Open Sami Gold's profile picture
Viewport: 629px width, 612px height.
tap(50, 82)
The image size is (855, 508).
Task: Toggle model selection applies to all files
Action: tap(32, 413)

### [Work required]
Put down each entry again, unchanged and complete.

### [Task solution]
Open Sami Gold's profile picture
Viewport: 629px width, 612px height.
tap(50, 82)
The image size is (855, 508).
Task: Toggle model selection applies to all files
Action: tap(32, 413)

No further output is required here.